Commissions éducatives versus conseil de discipline ? Je puis vous dire, comme médiateur auprès des équipes, que la cause essentielle des conflits entre direction et équipe enseignante tient à ce souci d'exclure les plus difficiles. Ma position est nuancée. Le pire, comme je le dis à mes étudiants, est de ne rien faire. Ce qui ne veut pas dire qu'il faut monter systématiquement au créneau. La délégation a beaucoup travaillé sur ces questions, qui ont donné lieu à un guide de la justice réparatrice. Le problème, c'est que personne, sur ces questions, n'est formé. Bien souvent, les jeunes instituteurs ne savent pas que la seule punition autorisée en maternelle est l'isolement de l'enfant, mais en présence du professeur. Mais que faire, alors, des autres enfants ? On manque, sur ces sujets, d'une vraie doctrine. Si on avait des établissements dotés de vrais éducateurs, engagés dans un vrai projet, construit avec l'enfant et les parents, de réinsertion des élèves difficiles dans un établissement ordinaire, on pourrait voir l'exclusion comme une solution. Mais la difficulté, ainsi que le montre l'enquête de victimation, c'est que 36 % des personnels du premier degré déclarent avoir des problèmes fréquents ou très fréquents avec des élèves gravement perturbés. Il faut en tenir compte, et ne pas les considérer comme des gens qui ne pensent qu'à exclure. Il y a là un vrai problème éducatif. Le législateur a beaucoup oeuvré pour l'inclusion de tous dans l'école. Mais il faut un réel accompagnement. Est-il normal que les personnels chargés d'accompagner les enfants les plus fragiles, je pense par exemple aux auxiliaires de vie scolaire, soient des personnels précaires ? Dans d'autres pays, ce sont les personnels les mieux formés - je pense, par exemple aux « support teachers ». Il faut avancer sur ces questions, ainsi que l'ont fait d'autres pays, comme le Québec, car elles vont devenir centrales dans les années à venir.

Rétablir l'autorité ? C'est un voeu pieux.

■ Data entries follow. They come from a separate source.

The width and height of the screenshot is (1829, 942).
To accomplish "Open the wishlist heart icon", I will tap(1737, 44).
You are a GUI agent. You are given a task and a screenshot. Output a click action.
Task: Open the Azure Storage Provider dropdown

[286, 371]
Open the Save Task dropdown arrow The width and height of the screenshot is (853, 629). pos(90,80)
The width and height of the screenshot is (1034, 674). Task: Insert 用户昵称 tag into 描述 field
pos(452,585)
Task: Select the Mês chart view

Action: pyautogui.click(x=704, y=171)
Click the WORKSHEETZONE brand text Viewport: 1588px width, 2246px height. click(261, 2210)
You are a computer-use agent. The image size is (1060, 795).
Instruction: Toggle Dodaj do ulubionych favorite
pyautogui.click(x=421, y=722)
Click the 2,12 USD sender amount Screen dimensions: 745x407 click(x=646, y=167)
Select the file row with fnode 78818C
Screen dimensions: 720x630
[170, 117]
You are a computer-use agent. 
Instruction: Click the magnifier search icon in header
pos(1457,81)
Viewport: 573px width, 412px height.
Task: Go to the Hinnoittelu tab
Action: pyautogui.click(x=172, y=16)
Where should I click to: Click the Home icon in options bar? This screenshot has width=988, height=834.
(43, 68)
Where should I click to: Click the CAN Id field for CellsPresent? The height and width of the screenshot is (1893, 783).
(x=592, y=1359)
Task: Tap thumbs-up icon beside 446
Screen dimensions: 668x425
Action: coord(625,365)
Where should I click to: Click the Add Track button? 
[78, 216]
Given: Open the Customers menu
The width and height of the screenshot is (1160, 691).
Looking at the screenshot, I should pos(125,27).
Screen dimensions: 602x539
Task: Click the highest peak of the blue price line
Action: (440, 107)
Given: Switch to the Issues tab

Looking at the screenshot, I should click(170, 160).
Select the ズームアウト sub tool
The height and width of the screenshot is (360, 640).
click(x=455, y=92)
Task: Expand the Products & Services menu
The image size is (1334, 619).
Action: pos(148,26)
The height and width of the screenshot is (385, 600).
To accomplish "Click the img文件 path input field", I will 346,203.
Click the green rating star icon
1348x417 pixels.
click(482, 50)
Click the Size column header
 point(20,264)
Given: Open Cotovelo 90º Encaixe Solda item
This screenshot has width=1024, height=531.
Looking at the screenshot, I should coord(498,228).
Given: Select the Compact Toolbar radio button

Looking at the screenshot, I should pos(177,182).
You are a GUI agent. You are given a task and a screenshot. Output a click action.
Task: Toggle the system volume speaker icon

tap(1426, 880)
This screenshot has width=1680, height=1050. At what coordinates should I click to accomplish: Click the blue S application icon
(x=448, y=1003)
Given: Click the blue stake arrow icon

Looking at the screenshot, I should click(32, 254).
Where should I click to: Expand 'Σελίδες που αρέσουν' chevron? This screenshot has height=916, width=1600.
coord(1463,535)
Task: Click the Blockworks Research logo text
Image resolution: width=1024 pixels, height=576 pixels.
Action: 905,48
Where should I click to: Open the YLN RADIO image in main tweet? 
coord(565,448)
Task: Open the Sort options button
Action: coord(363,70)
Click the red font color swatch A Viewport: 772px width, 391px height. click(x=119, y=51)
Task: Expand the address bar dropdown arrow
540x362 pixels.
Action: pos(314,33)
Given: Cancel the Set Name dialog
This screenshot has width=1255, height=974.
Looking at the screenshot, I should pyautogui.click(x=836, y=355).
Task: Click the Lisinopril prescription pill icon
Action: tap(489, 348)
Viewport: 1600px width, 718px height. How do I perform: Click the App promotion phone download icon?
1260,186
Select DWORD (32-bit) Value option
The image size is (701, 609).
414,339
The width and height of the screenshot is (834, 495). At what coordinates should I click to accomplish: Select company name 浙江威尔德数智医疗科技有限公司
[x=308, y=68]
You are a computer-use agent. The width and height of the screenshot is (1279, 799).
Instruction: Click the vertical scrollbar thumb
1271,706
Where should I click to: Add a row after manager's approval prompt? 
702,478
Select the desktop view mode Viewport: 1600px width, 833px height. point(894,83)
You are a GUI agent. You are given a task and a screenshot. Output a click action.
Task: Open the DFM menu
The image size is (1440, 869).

L'autorité n'est réelle que quand elle est légitime. Je suis persuadé que l'on ne rétablira pas l'autorité en excluant. Les élèves qui paraissent les plus difficiles ne sont pas forcément les organisateurs du désordre à l'intérieur de l'établissement. Le sociologue Christian Bachmann l'a bien montré. Quand on renvoie un élève, un lieutenant vient aussitôt prendre sa place. Cela est particulièrement vrai quand on touche à des questions de délinquance, comme celle du narcotrafic. Les travaux de Jacques Pain l'ont montré il y a longtemps déjà, les intrusions qui peuvent provoquer une crise paroxystique dans une école sont très souvent le fait d'anciens élèves qui ont été « mal » renvoyés et qui reviennent se venger.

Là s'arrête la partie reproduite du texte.